PHOTOGRAPHIC JUSTICE: The Corky Lee Story Opens theatrically Today in NYC and in Los Angeles on April 26th

ALL IS WELL PICTURES IN ASSOCIATION WITH FORD FOUNDATION, AND SCANDOBEAN PRODUCTIONS PRESENT

POSTER-THEATRICAL-FINAL-Photographic Justice (Credit_ All Is Well Pictures) a

Run Time: 1 hour 27 minutes
Language: English
Rating: Not Rated
Genre: Documentary Feature
County: USA
Director: Jennifer Takaki
Executive Producers:  George and Hillary Hirose, Lily M. Fan
Producers: Jennifer Takaki, Linda Lew Woo
Co-Producers: David Koh, Nicole DiMiceli
Editor: Linda Hattendorf

PHOTOGRAPHIC JUSTICE: The Corky Lee Story, will open theatrically in New York THIS WEEK on April 19 (DCTV's Firehouse Cinema) and in Los Angeles (Laemmle Glendale) NEXT WEEK on April 26, with a regional expansion to follow.

The film will also have a nationwide US television release, premiering Monday, May 13 at 10/9C on PBS (check local listings) and on PBS apps to follow, timed to Asian/Pacific American Heritage Month May, 2024.

For 50 years, Chinese American photographer and New Yorker Corky Lee documented the celebrations, struggles, and daily lives of Asian American Pacific Islanders with epic focus. Determined to push mainstream media to include AAPI culture in the visual record of American history, Lee produced an astonishing archive of nearly a million compelling photographs. Jennifer Takaki’s intimate portrait reveals the triumphs and tragedies of the man behind the lens.

Corky Lee was born in 1947 in New York to Chinese immigrants who owned two laundries in Queens. He majored in history at Queens College and became a community organizer in Manhattan’s Chinatown in the 1970s. Over the next five decades he photographed countless protests and cultural events in the Asian American Pacific Islander community. Lee’s photographs documented the birth and growth of the Asian American movement for social justice and he became known as “The Undisputed, Unofficial, Asian American Photographer Laureate.”   His death in 2021 at the age of 73 due to Covid was mourned in the press worldwide.

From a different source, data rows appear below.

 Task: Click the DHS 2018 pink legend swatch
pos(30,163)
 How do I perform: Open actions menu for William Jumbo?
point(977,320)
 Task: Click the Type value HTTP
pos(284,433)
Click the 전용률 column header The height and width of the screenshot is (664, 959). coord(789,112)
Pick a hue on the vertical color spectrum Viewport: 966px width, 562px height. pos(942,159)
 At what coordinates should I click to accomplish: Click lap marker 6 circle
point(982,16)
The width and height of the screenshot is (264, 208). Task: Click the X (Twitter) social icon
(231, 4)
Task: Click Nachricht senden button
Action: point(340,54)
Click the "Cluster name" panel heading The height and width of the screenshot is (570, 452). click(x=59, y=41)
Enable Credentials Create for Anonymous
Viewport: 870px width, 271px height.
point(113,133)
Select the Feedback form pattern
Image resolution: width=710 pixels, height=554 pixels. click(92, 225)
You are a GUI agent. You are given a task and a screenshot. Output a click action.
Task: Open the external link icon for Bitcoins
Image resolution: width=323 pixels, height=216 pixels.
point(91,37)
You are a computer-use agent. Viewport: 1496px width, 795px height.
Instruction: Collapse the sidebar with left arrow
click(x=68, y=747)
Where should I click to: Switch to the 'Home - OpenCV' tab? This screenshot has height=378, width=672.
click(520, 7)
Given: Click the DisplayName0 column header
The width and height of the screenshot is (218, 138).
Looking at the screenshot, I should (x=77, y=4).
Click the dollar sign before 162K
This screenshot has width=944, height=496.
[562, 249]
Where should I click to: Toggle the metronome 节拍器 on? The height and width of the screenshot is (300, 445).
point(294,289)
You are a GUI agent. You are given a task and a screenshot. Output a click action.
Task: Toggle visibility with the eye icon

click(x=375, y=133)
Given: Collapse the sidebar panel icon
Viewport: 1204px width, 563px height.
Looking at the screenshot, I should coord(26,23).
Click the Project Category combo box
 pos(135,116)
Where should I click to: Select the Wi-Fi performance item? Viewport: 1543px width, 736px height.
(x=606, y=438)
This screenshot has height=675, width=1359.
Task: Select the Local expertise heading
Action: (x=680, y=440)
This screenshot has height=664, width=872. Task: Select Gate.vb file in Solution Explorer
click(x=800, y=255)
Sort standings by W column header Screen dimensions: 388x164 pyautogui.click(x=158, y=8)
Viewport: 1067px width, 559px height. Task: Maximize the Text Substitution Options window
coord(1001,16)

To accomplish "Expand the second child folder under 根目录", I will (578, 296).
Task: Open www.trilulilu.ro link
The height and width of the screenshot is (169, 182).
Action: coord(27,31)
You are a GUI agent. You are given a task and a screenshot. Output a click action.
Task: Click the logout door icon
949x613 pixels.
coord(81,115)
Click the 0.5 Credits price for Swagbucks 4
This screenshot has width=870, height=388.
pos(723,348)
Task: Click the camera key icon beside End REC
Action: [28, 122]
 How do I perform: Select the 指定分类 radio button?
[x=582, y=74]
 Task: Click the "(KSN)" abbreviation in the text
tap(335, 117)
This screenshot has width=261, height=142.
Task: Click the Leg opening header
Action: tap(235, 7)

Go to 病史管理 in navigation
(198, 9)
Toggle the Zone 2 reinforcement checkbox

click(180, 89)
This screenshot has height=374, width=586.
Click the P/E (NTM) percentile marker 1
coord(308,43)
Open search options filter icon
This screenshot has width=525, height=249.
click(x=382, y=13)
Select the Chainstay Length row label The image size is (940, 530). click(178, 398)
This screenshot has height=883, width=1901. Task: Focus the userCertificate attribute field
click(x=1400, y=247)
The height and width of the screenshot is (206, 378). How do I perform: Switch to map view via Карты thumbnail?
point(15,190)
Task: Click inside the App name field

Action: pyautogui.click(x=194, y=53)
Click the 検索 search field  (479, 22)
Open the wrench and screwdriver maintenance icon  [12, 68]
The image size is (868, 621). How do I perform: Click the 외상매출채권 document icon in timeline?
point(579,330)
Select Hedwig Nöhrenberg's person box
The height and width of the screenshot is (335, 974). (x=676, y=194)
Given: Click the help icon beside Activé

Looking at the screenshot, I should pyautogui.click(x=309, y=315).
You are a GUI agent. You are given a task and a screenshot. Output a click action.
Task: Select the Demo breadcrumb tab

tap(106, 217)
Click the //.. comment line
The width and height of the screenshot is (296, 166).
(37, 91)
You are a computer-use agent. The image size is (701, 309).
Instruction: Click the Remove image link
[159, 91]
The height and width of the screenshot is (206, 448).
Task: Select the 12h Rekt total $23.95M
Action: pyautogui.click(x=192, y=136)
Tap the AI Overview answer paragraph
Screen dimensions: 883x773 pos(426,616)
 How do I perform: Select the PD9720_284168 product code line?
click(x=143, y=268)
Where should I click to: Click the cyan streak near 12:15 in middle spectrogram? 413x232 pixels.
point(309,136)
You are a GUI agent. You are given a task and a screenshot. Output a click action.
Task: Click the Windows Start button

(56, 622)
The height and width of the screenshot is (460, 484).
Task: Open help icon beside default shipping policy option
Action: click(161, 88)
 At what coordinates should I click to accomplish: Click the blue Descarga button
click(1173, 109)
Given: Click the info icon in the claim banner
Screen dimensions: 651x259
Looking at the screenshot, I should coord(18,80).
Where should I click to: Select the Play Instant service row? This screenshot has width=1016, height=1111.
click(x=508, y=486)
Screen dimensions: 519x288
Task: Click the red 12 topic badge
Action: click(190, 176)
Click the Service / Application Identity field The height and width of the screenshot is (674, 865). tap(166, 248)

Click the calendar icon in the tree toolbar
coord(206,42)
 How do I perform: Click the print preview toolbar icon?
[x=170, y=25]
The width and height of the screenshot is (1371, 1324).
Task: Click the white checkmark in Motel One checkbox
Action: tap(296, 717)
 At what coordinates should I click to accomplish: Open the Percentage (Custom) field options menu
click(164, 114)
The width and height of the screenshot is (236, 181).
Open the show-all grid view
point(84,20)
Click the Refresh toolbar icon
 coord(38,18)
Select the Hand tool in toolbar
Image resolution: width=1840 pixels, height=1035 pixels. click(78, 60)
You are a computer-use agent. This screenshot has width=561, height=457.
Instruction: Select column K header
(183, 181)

Filmmaker Jennifer Takaki  is a fourth generation Japanese American from Colorado. She began her career in journalism at a Denver TV station and later moved to Hong Kong to work with Encore International. In Hong Kong she produced English-based news programming broadcast in China, India, and the Middle East via Rupert Murdoch’s STAR-TV.  In New York, she produced and directed “Photographic Justice: The Corky Lee Story” which premiered at DOC NYC and was supported by the Ford Foundation and The Center for Asian American Media (CAAM). She was awarded the prestigious Better Angels Lavine Fellowship in 2023.